Raw data START

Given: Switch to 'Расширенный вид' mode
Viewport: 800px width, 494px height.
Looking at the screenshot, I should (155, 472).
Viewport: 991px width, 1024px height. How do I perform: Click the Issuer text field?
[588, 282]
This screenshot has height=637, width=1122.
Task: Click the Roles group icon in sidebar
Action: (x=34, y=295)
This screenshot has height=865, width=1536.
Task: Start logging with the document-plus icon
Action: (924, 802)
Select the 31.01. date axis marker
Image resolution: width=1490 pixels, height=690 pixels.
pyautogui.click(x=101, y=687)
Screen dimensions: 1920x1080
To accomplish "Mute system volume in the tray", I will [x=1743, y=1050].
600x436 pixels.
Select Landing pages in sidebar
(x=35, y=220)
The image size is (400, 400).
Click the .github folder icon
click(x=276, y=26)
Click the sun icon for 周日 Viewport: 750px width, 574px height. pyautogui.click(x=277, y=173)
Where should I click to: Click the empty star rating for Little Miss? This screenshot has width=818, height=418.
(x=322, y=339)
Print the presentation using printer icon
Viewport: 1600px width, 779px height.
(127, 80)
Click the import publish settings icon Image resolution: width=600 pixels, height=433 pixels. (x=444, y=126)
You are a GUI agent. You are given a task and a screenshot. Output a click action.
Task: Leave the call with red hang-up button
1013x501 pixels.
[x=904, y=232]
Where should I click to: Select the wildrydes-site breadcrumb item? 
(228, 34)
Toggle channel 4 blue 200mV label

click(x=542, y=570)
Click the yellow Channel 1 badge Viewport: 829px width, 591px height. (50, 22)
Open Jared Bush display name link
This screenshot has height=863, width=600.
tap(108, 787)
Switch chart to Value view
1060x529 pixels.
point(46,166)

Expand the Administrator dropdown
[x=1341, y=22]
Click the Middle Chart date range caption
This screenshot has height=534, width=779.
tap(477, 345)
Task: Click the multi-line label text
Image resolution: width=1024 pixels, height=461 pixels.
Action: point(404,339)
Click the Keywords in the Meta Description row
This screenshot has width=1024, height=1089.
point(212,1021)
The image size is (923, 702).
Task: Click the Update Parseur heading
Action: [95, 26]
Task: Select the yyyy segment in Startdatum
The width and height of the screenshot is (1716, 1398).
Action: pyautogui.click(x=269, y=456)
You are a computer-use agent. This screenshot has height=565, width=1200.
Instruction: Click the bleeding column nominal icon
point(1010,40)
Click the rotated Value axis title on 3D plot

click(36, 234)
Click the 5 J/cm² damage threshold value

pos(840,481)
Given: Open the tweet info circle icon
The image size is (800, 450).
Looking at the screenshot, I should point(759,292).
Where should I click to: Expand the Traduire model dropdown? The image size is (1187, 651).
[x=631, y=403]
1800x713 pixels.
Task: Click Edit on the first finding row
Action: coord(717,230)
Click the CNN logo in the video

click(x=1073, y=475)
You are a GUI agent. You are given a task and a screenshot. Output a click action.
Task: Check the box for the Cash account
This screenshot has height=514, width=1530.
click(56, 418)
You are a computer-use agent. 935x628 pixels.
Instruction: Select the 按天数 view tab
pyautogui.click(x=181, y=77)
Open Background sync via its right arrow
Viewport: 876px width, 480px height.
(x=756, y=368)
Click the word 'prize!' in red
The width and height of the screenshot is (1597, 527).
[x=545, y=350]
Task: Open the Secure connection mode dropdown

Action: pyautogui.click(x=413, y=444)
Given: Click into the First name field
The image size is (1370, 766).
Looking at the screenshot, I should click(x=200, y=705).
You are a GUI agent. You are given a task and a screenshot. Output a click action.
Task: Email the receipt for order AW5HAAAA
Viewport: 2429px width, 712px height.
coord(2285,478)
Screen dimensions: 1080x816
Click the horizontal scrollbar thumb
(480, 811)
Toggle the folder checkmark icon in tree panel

Raw data END

_Assignment_. Set down the lines of the listing above verbatim, first line through the line containing "The image size is (400, 400).", inclusive; add no other lines.

_Exercise response_.
Given: Switch to 'Расширенный вид' mode
Viewport: 800px width, 494px height.
Looking at the screenshot, I should (155, 472).
Viewport: 991px width, 1024px height. How do I perform: Click the Issuer text field?
[588, 282]
This screenshot has height=637, width=1122.
Task: Click the Roles group icon in sidebar
Action: (x=34, y=295)
This screenshot has height=865, width=1536.
Task: Start logging with the document-plus icon
Action: (924, 802)
Select the 31.01. date axis marker
Image resolution: width=1490 pixels, height=690 pixels.
pyautogui.click(x=101, y=687)
Screen dimensions: 1920x1080
To accomplish "Mute system volume in the tray", I will [x=1743, y=1050].
600x436 pixels.
Select Landing pages in sidebar
(x=35, y=220)
The image size is (400, 400).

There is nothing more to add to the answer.